Purpose : In vivo functional measurements using dynamic retinal vessel analyzers in human subjects have shown that aging is associated with decreased retinal arteriolar dilatory and contractile responsiveness. Importantly, aging also results in non-uniform irregularities in retinal arteriolar profiles as a function of vessel length (Kotliar et al., 2008, IOVS 49:2094-2102). However, a cellular/molecular mechanism for such observations has not been definitively identified. In this study, we provide evidence of segmental loss of contractile smooth muscle cells (SMCs) and concomitant arteriolar diameter changes in a mouse model of aging.

Methods : Retinal whole mounts from young (6-7 months old) and aged (24-27 months old) C57Bl/6j mice were prepared and immunolabeled for vascular markers including PECAM-1/CD31 (endothelium), alpha smooth muscle actin (aSMA; vascular SMCs), caveolin-1 (Cav-1, endothelium and mural cells) and/or NG2 (mural cells). Immunoreactivity was detected by appropriate fluorophore-conjugated secondary antibodies. Whole mounts were imaged by confocal microscopy and mural cell coverage and retinal vessel diameters were assessed.

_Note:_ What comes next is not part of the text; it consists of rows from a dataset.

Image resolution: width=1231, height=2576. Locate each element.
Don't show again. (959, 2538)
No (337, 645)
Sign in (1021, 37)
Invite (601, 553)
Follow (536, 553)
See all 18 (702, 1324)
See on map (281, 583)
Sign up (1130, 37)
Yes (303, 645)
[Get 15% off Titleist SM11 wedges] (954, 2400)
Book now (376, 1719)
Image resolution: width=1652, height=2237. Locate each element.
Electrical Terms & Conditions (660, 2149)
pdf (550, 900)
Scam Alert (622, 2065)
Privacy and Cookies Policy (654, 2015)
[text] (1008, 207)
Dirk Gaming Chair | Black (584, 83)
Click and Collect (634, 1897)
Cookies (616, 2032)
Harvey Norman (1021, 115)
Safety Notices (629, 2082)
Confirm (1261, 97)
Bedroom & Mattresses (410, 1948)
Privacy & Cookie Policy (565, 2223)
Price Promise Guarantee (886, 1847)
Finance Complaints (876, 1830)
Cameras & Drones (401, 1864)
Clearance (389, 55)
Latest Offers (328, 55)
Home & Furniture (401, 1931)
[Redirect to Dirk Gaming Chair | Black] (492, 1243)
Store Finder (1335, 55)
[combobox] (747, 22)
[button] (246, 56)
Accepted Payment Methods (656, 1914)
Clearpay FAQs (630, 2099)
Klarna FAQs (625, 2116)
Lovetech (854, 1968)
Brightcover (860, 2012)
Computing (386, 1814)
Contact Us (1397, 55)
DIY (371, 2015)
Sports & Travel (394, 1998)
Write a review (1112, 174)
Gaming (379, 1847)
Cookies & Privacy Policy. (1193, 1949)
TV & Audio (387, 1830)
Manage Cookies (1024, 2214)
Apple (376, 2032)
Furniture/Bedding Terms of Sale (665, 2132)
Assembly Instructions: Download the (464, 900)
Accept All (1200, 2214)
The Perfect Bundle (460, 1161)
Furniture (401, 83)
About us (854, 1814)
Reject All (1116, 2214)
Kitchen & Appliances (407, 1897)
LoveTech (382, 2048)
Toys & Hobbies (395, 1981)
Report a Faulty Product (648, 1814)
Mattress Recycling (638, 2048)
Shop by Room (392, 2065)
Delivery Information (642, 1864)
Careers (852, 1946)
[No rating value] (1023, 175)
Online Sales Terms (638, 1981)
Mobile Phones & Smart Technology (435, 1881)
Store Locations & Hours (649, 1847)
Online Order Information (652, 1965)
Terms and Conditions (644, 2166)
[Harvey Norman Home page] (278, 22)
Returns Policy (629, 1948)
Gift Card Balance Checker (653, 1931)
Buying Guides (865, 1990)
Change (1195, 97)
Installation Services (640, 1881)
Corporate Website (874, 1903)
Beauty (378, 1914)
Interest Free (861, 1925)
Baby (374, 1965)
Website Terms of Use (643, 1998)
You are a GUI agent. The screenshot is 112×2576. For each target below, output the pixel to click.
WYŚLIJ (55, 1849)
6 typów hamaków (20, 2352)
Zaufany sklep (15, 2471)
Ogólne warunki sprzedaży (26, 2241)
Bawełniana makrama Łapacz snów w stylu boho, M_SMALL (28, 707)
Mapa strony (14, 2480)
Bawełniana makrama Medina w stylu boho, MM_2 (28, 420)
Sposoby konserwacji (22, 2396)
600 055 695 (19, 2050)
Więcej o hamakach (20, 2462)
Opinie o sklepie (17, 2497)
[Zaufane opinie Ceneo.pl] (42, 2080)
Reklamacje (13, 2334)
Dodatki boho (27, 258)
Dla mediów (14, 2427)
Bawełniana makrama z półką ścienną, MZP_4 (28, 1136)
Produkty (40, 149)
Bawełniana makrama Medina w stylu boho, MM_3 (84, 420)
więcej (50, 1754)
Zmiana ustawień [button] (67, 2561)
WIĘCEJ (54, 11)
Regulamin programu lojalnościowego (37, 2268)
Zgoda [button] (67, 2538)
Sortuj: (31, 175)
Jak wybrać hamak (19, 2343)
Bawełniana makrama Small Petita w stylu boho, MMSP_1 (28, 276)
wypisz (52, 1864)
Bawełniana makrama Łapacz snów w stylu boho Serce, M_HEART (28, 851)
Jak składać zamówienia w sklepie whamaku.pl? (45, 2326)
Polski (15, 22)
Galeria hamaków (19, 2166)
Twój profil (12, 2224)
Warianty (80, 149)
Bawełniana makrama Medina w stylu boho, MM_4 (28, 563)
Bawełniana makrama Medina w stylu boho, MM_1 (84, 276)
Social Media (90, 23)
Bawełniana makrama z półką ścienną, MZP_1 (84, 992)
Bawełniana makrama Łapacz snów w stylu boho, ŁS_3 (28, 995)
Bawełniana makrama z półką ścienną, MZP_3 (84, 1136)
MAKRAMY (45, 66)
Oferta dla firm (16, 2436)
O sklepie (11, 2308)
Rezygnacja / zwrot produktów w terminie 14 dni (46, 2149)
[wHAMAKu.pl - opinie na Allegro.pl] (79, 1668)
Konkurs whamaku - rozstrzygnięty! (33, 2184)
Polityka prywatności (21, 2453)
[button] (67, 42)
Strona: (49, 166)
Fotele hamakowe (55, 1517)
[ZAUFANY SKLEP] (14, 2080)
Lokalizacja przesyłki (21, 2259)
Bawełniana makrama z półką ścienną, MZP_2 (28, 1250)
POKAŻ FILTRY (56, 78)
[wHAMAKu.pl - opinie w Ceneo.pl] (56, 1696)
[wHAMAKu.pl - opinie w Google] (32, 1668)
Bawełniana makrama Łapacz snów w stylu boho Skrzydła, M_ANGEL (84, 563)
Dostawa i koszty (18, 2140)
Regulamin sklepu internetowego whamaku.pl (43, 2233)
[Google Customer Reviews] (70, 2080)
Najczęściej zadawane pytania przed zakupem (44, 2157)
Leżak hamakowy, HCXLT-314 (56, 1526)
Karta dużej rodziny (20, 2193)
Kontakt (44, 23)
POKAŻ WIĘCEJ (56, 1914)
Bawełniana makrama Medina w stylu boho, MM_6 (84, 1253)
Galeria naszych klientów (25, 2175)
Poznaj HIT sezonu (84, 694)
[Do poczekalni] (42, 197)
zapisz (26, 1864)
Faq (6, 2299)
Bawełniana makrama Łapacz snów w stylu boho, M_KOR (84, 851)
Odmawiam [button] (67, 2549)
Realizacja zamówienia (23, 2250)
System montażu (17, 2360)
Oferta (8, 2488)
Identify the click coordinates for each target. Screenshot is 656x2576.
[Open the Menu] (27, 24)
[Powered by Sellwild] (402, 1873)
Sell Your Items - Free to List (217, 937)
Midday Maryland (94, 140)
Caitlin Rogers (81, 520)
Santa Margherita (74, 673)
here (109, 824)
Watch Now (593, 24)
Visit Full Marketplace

Results : Retinal arterioles from aged mice displayed significantly reduced immunoreactivity for aSMA and generalized increases in arteriolar diameter. Most dramatically, all aged mice had patchy segmental loss of aSMA immunoreactivity that was usually associated with focal increases in arteriolar diameter compared to regions with aSMA coverage. Arteriolar regions that were devoid of aSMA also lacked NG2 immunoreactivity suggesting loss of smooth muscle cells as opposed to a loss of expression of the contractile protein. Dramatic morphological changes in retinal venules were not apparent in aged retinae.

Conclusions : Our data suggest that normal aging results in reduced coverage of SMCs on retinal resistance vessels. The segmental loss of SMCs and focal increases in vessel diameters are consistent with functional studies in human subjects that indicate that normal aging results in focal irregularities in arterial contractile responsiveness. The consequences of these findings or retinal blood flow and age-related retinal pathologies remain to be determined.

This is an abstract that was submitted for the 2016 ARVO Annual Meeting, held in Seattle, Wash., May 1-5, 2016.